Petra beobachtete, wie er hinter Thais hereilte, hörte, wie er ihr etwas zuraunte. Sie antwortete etwas, das Petra nicht verstehen konnte. Sie und Ouida wechselten einen Blick. Dann lief Thais nach oben und Luc zur Tür.
Er liebt sie immer noch, sinnierte Petra. Luc, den sie schon so lange kannte, liebte Thais. Er war immer ein Schwerenöter gewesen, charmant, skrupellos, ohne Gewissen. Sie hatte gedacht, er hätte es inzwischen aufgegeben, eine der Zwillinge verführen zu wollen, doch er schien Thais aufrichtig zu lieben, das spürte Petra, und es bereitete ihr Sorgen. Sie musste darüber nachdenken. Sie hatte überhaupt viel nachzudenken.
Nachdem Luc gegangen war, setzten sich die beiden Frauen an den Küchentisch und schauten zu, wie Q-Tip das neue Kätzchen beäugte.
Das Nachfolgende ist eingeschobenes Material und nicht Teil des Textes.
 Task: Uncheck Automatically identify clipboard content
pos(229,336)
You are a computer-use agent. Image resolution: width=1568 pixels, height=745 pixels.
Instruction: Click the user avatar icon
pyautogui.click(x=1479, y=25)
Nachdem er es vorsichtig beschnüffelt hatte, legte er ihm eine große weiße Pfote auf den Rücken – nagelte es buchstäblich fest –, um es ungefragt und sehr energisch zu putzen.
» Thais hat erschöpft ausgesehen«, sagte Ouida. » Irgendwie nicht ganz wie sie selbst.«
» Ja. Sie und Clio laufen schon die ganze letzte Woche so rum.«
» Was treiben sie denn nur?«
Petra war dankbar, dass es Ouida gab, eine Freundin, die immer Klartext sprach. » Ich weiß es nicht. Sie sagen es mir nicht. Oder sie lügen.«
» Was wirst du unternehmen?«
» Ich warte ab.«
Ouida nickte nachdenklich. » Sprechen wir von Jungs, Drogen, Sex oder etwas Schlimmerem, was meinst du?«
» Von etwas Schlimmerem.« Petra hatte wieder und wieder darüber nachgedacht. Und sie hatte Zeit gehabt, sich damit abzufinden, dass die Zwillinge möglicherweise in etwas Großes, Magisches und vielleicht sogar Dunkles verwickelt waren. Und jetzt war Melita wieder da. Sie hatte die Zwillinge nicht erwähnt, aber Petra nahm an, dass sie über sie Bescheid wusste.
Thais und Clio wussten nichts davon, doch Petra hatte den Eingang mit Sigillen versehen, damit sie immer wusste, wer wann kam und ging. Als Nächstes würde sie ein Voodoo-Amulett anfertigen und es den Mädchen in die Jacken oder Taschen einnähen. Das würde ihr helfen zu erfahren, wo sie gewesen waren.